Excerpt.

Drawing-performance to camera in the mud flats

Purton Ships Graveyard, 2022

Alt text

Those months without air
sleep arrested
to the staccato tic.tac of statistic
choked on virus hold.
Those anaerobic teemings
of musty mud-wet life
synthesize senses
with less-than-micro glimpses of diatomaceous life.

The image above shows the aftermath of a performance where a diatom shape was drawn in estuarine mud, highlighting the importance of diatoms in the ecological food chain. Diatoms are single-celled siliceous micro-organisms found in oceans, rivers, and mudflats, responsible for converting CO2 into organic carbon through photosynthesis to produce about 20% of the oxygen we breathe each year.



The water-ways around Bristol are volatile; the Severn Estuary has the second largest tidal reach in the world (about 15m). The tidal waters push up into the Avon through the centre of Bristol and the floods bring deluges down; sewage dumping by the water companies is frequent. It is an environment barely in equilibrium, demonstrated when Cumberland Road outside Spike Island collapsed into the canalised tidal New Cut. The mudbank running alongside the canal at Purton Ship's Graveyard was shored up with end-of-life ships to defend against the ravages of the tide.

Supplied material.
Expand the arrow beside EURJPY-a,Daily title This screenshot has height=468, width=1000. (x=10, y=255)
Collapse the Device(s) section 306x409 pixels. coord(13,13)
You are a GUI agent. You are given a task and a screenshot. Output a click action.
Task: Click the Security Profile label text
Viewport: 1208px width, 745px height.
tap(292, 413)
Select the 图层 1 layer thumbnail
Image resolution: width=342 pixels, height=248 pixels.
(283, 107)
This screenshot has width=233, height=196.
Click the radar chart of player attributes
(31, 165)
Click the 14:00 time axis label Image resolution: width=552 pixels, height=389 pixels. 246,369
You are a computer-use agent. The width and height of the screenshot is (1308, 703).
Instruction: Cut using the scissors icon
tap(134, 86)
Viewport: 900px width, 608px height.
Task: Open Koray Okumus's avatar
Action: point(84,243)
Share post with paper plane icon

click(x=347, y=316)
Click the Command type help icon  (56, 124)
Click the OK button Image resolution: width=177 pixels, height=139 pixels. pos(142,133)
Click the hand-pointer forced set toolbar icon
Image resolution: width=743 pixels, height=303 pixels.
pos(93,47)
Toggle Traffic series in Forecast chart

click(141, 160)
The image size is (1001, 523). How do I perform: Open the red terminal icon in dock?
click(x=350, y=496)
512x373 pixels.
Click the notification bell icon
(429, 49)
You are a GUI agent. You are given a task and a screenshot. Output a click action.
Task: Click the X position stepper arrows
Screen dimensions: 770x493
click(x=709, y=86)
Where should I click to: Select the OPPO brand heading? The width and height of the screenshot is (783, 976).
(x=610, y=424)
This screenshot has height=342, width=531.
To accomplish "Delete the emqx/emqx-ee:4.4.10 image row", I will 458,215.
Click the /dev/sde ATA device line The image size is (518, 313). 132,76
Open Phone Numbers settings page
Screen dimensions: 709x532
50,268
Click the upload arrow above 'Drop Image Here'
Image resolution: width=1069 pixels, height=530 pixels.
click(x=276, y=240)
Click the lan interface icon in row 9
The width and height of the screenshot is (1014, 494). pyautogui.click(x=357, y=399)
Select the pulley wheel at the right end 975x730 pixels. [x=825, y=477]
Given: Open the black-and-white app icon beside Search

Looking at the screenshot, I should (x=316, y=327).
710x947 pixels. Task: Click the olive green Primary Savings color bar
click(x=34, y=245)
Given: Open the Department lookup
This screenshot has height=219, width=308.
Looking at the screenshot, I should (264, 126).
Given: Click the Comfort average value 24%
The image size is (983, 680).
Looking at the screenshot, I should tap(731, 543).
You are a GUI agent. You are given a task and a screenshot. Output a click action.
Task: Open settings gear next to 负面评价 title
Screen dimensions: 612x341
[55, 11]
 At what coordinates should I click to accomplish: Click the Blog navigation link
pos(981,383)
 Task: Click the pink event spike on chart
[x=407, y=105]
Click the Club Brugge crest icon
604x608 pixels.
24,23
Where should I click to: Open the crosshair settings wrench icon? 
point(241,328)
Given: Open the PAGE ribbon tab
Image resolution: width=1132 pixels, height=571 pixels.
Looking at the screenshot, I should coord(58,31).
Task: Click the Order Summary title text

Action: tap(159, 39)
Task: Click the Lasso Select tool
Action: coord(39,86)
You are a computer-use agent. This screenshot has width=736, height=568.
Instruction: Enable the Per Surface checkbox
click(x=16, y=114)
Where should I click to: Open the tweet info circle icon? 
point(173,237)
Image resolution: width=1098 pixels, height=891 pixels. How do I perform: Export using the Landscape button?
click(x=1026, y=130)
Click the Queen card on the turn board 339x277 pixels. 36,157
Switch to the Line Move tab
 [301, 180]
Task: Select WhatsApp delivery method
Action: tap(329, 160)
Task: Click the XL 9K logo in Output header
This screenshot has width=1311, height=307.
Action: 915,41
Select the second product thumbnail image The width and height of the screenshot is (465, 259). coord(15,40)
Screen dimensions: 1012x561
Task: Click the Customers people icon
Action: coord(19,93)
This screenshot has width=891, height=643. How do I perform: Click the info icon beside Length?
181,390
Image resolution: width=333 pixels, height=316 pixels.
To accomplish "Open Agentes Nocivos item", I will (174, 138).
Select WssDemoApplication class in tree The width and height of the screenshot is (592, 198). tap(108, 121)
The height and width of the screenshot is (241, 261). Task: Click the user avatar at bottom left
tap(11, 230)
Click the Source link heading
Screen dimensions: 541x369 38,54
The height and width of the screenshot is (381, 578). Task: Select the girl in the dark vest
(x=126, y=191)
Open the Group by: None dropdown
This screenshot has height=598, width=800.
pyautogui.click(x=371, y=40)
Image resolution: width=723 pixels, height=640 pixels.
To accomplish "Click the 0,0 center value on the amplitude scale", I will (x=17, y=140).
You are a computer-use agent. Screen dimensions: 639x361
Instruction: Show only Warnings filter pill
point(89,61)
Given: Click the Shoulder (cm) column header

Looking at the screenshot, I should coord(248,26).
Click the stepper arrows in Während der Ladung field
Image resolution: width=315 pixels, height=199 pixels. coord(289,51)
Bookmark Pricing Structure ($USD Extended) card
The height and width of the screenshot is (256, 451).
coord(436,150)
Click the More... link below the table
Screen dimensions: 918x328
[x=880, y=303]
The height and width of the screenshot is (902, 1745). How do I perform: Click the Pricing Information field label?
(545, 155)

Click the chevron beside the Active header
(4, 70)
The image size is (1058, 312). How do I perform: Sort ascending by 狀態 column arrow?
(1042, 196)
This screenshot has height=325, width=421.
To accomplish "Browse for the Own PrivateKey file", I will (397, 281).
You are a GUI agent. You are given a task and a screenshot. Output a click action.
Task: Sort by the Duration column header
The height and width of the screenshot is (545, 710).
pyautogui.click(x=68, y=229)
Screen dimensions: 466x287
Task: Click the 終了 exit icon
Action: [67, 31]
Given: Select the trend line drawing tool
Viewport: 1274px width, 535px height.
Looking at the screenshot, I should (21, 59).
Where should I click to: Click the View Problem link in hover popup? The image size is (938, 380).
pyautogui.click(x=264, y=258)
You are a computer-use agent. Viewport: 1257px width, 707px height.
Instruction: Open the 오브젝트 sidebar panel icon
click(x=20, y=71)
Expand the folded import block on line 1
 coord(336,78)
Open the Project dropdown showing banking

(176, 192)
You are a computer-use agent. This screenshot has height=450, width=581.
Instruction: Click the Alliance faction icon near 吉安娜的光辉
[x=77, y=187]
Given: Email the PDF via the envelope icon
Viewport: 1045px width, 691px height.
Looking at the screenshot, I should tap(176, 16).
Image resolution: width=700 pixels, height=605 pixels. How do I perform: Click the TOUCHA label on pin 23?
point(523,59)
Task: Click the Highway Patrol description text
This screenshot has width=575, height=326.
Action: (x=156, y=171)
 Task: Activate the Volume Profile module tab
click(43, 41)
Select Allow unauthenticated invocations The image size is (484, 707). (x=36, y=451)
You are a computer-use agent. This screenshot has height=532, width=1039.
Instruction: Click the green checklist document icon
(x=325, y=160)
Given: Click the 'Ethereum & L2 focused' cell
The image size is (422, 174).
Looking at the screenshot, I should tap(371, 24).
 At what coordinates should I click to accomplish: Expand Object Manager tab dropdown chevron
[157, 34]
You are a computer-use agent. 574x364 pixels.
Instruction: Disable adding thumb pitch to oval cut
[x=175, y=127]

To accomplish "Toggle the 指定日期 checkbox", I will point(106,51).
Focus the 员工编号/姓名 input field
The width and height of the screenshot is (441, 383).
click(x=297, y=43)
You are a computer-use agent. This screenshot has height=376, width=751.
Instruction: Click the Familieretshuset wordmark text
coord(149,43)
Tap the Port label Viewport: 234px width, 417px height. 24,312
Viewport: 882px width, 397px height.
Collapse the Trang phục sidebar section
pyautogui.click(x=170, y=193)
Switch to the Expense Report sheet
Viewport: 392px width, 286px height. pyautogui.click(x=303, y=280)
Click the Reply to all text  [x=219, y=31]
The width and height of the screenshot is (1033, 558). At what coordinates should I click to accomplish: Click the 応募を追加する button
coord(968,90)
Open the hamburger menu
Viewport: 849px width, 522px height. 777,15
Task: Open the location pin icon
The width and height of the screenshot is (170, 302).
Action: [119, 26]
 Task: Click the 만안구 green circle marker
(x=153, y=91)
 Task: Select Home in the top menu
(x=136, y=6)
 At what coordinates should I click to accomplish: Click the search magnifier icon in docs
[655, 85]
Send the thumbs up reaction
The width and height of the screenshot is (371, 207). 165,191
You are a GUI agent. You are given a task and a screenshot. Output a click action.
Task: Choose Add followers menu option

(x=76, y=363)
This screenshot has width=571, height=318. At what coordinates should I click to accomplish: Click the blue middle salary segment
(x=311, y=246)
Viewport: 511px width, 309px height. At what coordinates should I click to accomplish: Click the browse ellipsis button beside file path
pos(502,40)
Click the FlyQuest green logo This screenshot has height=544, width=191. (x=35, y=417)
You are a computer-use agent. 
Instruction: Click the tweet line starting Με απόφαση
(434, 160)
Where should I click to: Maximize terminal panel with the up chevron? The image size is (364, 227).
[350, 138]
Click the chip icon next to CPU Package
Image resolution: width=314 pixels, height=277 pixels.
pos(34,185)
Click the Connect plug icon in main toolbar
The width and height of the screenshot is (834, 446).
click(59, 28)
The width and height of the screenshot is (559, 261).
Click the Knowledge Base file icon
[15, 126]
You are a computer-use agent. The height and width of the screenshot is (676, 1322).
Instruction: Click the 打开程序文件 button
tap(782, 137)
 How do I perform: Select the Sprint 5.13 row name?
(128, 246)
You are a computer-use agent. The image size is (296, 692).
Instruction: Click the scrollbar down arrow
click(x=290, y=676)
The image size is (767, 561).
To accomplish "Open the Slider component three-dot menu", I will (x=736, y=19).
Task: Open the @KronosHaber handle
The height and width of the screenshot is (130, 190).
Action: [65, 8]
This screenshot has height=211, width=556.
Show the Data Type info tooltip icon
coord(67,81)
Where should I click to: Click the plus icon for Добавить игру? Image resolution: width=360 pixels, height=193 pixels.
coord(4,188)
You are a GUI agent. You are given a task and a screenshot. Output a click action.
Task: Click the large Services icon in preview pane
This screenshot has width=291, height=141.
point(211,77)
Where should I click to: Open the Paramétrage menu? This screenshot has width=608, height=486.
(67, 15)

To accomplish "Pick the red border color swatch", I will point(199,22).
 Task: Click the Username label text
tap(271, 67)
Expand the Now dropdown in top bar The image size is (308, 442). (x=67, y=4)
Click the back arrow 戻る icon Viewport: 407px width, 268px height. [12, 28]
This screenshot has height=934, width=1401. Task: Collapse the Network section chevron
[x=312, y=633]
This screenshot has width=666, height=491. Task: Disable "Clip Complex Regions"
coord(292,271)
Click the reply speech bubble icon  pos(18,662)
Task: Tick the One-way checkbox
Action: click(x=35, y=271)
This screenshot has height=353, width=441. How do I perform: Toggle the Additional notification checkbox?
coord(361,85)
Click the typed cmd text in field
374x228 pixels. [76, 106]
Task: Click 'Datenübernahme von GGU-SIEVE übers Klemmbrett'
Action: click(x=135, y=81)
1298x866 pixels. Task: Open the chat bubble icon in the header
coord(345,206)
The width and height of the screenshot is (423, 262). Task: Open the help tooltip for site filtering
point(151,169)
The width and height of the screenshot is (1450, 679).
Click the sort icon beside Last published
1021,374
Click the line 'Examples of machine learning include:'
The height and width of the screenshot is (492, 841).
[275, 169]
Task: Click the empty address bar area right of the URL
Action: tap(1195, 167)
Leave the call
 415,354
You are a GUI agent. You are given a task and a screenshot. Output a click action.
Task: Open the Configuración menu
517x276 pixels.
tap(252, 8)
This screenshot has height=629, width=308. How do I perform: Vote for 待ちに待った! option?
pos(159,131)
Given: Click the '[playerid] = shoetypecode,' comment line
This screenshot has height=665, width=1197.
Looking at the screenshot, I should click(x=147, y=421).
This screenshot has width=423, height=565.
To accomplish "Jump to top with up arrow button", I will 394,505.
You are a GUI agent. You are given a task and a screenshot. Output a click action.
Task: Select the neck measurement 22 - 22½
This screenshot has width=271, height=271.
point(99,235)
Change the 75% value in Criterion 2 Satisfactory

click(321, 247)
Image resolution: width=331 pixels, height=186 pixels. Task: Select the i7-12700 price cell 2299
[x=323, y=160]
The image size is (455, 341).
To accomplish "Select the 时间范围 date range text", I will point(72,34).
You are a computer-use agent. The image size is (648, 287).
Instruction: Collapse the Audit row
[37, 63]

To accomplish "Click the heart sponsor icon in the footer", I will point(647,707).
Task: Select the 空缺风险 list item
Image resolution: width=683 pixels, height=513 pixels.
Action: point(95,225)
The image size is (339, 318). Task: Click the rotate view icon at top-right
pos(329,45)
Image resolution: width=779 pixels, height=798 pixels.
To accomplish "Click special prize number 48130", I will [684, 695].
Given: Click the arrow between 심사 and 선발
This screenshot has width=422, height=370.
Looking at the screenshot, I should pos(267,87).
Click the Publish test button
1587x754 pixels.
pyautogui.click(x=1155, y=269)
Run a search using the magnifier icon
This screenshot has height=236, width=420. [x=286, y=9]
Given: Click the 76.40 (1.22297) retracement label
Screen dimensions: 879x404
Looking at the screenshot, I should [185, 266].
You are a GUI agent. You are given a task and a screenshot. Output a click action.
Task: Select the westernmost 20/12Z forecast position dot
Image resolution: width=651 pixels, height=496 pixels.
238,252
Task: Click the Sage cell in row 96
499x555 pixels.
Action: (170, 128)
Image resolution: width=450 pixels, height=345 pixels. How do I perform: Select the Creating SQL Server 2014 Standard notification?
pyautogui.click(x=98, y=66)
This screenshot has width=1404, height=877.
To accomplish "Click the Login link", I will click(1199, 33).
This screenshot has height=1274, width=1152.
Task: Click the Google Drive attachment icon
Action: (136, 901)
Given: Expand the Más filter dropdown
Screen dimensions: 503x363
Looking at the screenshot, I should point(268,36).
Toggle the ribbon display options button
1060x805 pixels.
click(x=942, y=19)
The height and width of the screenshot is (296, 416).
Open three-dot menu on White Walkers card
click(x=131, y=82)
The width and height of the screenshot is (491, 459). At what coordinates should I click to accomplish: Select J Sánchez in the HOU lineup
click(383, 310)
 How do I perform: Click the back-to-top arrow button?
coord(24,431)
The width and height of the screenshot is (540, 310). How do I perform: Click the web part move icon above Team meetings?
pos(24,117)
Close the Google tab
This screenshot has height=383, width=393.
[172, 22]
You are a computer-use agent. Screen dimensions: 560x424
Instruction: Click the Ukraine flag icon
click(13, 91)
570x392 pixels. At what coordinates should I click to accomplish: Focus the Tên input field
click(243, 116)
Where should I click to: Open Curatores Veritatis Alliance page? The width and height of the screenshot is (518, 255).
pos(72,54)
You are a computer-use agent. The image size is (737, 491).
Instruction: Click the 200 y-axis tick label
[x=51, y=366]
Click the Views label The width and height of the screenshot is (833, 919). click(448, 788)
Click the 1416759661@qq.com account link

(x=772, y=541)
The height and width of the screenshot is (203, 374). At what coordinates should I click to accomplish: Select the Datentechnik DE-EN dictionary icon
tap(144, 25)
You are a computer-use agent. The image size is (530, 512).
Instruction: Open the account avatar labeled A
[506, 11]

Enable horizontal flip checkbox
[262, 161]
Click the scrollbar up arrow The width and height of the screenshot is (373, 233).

Problems and tasks.
**a)** Translate this sentence from the diatom text into Spanish: "The water-ways around Bristol are volatile; the Severn Estuary has the second largest tidal reach in the world (about 15m)."
**b)** According to the diatom text, about what share of the oxygen we breathe each year do diatoms produce?
**c)** Print the part of the diatom text between "Those months without" and "breathe each year.", inclusive.

Responses per task.
**a)** Las vías fluviales alrededor de Bristol son volátiles; el estuario del Severn tiene el segundo mayor rango de marea del mundo (unos 15 m).

**b)** About 20%.

**c)**
Those months without air
sleep arrested
to the staccato tic.tac of statistic
choked on virus hold.
Those anaerobic teemings
of musty mud-wet life
synthesize senses
with less-than-micro glimpses of diatomaceous life.

The image above shows the aftermath of a performance where a diatom shape was drawn in estuarine mud, highlighting the importance of diatoms in the ecological food chain. Diatoms are single-celled siliceous micro-organisms found in oceans, rivers, and mudflats, responsible for converting CO2 into organic carbon through photosynthesis to produce about 20% of the oxygen we breathe each year.